MM: Que voulez-vous dire en écrivant que "nous devons devenir jusqu'à ce que nous puissions être?"

MN: Nous sommes tellement déséquilibrés dans notre monde moderne, tellement orientés vers la pratique, que cela crée une emphase dans notre monde spirituel – notre monde de conscience – en devenant sur-être. Mais en tant qu'êtres humains, nous avons besoin à la fois du devenir et de l'être. Sans deux yeux, il n'y a pas de perception de la profondeur.

Ramana Maharshi a dit: «L'un des grands paradoxes est que nous cherchons la réalité quand nous sommes la réalité.» Cela ne signifie pas que nous nous arrêtons et que nous nous asseyons sans nous engager dans le monde.
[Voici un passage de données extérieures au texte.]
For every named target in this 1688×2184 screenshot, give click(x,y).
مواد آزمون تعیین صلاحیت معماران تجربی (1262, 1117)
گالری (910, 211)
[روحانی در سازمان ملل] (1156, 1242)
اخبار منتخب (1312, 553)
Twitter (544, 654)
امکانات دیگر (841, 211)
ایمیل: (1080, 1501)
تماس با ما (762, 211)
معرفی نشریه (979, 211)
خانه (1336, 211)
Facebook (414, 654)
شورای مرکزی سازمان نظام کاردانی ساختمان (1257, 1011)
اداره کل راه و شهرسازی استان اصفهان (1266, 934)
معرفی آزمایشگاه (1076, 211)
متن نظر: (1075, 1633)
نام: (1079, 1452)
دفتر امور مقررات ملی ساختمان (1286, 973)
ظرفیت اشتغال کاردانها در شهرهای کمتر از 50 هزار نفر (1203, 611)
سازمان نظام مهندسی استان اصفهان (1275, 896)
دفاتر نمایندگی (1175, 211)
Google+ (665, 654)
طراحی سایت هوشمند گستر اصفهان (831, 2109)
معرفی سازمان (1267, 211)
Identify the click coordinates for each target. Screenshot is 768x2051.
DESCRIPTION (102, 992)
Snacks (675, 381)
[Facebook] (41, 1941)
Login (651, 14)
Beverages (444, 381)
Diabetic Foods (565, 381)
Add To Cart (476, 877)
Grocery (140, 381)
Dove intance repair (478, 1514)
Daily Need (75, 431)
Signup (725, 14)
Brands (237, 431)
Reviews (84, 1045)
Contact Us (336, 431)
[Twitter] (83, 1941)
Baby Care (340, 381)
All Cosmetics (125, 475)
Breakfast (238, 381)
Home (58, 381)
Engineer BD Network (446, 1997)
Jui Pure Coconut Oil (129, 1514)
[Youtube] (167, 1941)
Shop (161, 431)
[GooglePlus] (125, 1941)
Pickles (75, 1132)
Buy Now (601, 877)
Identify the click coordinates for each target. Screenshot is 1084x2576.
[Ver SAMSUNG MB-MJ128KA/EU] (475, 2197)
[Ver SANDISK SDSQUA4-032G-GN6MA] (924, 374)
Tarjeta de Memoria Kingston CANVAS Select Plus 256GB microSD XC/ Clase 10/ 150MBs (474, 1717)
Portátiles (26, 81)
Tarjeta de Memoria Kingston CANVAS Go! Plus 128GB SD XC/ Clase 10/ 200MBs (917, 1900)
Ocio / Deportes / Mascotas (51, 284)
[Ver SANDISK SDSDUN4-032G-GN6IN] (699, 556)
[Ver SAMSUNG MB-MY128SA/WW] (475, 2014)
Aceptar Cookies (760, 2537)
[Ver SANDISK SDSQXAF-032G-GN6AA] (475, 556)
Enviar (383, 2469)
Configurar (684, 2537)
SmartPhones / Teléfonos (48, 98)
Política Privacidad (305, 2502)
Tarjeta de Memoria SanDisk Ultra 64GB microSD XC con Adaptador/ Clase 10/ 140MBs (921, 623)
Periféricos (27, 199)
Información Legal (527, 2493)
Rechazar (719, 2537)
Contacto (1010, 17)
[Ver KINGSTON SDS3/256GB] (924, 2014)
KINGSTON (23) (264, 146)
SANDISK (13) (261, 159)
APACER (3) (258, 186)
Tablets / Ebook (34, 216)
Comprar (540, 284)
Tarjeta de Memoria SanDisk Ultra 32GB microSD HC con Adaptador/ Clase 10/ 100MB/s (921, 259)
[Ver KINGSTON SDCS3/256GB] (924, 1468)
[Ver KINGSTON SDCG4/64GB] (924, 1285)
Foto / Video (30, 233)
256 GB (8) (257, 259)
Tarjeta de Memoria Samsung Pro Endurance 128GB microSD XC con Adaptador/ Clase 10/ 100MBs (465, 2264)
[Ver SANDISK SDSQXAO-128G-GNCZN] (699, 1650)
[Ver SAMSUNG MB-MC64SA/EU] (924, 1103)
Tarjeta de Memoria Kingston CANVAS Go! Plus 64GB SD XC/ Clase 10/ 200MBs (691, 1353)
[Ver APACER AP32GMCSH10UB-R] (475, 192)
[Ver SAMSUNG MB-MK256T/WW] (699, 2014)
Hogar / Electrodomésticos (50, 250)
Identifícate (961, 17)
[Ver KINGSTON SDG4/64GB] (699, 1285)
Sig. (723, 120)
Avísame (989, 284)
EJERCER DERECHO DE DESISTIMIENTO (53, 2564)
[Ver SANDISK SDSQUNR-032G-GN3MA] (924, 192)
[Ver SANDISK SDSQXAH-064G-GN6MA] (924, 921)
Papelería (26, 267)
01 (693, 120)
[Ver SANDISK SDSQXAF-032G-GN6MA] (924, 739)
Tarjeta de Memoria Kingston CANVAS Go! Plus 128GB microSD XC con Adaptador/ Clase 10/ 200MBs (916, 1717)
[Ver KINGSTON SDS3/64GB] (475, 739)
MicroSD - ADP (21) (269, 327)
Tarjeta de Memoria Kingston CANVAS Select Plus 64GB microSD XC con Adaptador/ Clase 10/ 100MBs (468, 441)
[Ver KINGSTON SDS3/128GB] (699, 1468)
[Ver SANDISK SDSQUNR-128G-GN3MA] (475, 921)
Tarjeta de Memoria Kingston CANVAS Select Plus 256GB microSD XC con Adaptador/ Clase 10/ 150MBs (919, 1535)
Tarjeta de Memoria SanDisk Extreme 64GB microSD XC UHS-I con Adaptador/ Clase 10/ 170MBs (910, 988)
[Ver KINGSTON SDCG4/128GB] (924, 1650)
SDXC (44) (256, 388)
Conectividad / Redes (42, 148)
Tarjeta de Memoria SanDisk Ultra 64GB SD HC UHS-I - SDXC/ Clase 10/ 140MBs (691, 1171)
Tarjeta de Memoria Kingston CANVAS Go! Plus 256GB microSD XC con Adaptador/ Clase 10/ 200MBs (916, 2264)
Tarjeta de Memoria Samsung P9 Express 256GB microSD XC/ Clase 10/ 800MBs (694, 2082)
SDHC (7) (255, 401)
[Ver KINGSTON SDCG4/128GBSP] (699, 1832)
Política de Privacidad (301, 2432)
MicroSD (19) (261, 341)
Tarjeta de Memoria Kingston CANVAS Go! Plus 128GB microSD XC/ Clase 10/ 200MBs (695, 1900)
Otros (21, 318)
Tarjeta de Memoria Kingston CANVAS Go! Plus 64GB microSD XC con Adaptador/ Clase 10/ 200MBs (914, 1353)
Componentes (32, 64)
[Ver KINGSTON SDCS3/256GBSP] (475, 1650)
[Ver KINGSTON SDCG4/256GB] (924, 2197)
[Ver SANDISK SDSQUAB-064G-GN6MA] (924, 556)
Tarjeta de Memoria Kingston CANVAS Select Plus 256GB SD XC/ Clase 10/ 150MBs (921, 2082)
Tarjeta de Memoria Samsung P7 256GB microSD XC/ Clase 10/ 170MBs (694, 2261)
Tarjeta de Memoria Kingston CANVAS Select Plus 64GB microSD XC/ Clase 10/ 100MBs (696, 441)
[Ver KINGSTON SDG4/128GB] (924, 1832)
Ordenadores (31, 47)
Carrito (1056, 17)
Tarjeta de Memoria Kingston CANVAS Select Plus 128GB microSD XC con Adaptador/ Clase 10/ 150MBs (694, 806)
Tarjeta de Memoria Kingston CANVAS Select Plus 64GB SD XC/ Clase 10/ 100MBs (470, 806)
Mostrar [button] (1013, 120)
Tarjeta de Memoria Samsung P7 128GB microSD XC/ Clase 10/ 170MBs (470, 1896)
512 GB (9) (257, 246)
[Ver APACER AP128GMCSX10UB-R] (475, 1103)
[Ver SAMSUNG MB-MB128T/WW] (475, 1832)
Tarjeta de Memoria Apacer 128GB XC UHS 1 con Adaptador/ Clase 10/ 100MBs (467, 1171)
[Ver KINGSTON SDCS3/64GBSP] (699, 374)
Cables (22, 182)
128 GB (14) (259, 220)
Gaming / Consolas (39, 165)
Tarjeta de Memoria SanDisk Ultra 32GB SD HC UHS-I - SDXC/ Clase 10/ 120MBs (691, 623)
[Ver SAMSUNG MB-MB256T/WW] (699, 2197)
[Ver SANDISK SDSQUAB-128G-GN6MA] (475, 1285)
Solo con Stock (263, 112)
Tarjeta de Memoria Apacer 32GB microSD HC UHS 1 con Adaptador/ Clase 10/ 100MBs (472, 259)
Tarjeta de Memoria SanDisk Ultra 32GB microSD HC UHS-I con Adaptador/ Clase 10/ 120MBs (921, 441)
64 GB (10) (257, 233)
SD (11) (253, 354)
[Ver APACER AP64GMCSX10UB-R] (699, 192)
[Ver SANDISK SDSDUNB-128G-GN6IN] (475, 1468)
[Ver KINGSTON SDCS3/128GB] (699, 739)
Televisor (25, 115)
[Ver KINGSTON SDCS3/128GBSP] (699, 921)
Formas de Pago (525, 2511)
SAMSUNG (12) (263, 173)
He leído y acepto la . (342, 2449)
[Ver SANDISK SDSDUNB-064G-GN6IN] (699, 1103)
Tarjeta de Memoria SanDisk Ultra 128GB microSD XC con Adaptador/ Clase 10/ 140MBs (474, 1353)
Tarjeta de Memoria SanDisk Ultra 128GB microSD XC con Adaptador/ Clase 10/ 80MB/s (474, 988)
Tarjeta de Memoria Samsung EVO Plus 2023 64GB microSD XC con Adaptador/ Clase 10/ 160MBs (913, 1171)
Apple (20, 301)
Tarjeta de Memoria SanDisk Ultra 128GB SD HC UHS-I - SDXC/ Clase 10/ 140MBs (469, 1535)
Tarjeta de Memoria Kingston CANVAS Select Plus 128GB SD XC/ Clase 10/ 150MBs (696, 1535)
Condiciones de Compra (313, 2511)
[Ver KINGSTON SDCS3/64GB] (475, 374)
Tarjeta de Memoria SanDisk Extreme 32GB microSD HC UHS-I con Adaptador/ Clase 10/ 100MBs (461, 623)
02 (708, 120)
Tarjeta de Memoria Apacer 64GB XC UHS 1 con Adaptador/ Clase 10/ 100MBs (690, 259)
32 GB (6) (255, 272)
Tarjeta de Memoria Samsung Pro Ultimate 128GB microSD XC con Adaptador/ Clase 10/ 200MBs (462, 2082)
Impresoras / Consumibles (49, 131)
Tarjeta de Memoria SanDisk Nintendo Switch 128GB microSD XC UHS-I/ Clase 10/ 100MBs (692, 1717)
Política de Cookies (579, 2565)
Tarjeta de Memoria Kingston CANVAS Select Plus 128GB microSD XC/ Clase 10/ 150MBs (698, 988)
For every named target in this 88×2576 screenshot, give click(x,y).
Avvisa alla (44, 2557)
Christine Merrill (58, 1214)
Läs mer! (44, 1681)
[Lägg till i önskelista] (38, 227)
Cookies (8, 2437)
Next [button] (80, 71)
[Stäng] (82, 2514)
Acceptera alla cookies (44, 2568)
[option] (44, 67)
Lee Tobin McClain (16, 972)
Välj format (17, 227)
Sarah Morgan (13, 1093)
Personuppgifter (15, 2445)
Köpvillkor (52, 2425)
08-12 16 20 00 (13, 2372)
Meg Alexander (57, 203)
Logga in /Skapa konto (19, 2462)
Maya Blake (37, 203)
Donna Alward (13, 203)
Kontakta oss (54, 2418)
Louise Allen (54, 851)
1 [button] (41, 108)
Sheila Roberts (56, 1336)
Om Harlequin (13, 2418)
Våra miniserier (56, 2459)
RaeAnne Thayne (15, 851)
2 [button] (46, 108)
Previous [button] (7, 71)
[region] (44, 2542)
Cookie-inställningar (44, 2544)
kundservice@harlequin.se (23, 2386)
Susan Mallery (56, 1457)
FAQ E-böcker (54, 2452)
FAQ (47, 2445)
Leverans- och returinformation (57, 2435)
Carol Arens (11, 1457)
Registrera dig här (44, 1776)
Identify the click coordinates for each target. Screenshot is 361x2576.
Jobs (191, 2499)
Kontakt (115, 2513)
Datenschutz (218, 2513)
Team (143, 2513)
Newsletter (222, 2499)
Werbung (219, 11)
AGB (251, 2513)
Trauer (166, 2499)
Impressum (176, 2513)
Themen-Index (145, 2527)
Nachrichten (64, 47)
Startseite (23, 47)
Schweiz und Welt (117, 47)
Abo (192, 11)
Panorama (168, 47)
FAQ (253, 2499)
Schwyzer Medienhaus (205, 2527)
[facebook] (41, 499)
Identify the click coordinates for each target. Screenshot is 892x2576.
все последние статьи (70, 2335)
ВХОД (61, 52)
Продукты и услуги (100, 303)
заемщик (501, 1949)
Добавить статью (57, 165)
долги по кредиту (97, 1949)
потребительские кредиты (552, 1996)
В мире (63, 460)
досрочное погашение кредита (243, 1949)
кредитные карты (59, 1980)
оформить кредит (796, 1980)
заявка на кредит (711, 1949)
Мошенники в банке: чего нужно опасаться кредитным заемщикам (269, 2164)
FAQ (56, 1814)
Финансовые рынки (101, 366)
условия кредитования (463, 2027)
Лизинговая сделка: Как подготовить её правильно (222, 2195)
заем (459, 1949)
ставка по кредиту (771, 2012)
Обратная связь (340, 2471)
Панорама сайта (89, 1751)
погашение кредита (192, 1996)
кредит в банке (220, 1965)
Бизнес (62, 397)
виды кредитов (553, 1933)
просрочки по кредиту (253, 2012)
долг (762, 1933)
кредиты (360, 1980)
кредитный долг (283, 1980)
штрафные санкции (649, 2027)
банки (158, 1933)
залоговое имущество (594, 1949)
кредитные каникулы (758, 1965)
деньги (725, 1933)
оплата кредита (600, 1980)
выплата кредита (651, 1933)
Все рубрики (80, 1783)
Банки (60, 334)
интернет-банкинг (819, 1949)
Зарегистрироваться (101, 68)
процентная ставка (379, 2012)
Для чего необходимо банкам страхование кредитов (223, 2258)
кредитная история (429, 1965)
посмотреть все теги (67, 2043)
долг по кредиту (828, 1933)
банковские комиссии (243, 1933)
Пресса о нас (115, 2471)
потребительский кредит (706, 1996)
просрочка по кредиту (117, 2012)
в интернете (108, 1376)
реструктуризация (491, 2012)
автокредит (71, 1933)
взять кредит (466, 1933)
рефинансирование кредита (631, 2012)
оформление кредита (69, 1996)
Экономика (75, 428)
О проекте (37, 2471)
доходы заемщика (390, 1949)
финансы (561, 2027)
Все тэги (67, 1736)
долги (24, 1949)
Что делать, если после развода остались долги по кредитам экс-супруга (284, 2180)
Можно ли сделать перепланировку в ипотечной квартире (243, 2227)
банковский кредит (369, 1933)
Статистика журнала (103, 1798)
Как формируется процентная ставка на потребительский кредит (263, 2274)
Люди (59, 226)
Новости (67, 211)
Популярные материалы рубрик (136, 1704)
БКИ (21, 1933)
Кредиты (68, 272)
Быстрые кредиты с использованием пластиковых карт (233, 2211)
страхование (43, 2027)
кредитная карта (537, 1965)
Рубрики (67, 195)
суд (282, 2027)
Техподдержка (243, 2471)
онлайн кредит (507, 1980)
Une comète pénètre dans l'atmosphère et s'use à son essence. De la même manière, nous devons nous déplacer à travers le monde pour arriver à notre être. Une grande partie de mon dernier livre traite de la relation entre l'effort et la grâce.

L'effort est la révélation au ralenti, il nous prépare pour la grâce. Il n'y a rien de mal à "devenir" et avoir des rêves et des objectifs et des ambitions et de travailler vers les choses. Mais le devenir, le faire, le travail, est vraiment allumé pour que nous soyons réchauffés à notre être. Il y a des moments en restant assis que nous pouvons arriver à l'essentiel. Et il y a des moments où, étant dans le monde, nous sommes brisés. Nous devons nous attaquer aux besoins du monde, et nous devons être engagés, et nous devons travailler avec ce que nous avons reçu. Ne pas atteindre autant que de découvrir notre essence.

MM: Dans une section du livre intitulé Burning the Map, vous citez Sogyal Rinpoché comme disant: «L'attente est une déception préméditée». Comment pouvons-nous cultiver la non-attente dans le processus du devenir?

MN: Les attentes nous amènent à avancer vers ce qui est précieux, dans l'engagement, dans le travail dans le monde, mais nous avons tendance à déifier et à consacrer l'attente et à développer un sentiment infantile de succès. «Si j'obtiens ce que j'attendais, je suis un succès, et si je ne le fais pas, je suis un échec.» C'est une vision très centrée sur le succès et l'échec. Notre véritable contribution est révélée par notre engagement. Alors lancez un rêve, un but, une attente, mais sachez que ce n'est qu'un échafaudage. Ensuite, vous serez surpris par l'endroit où il vous mène.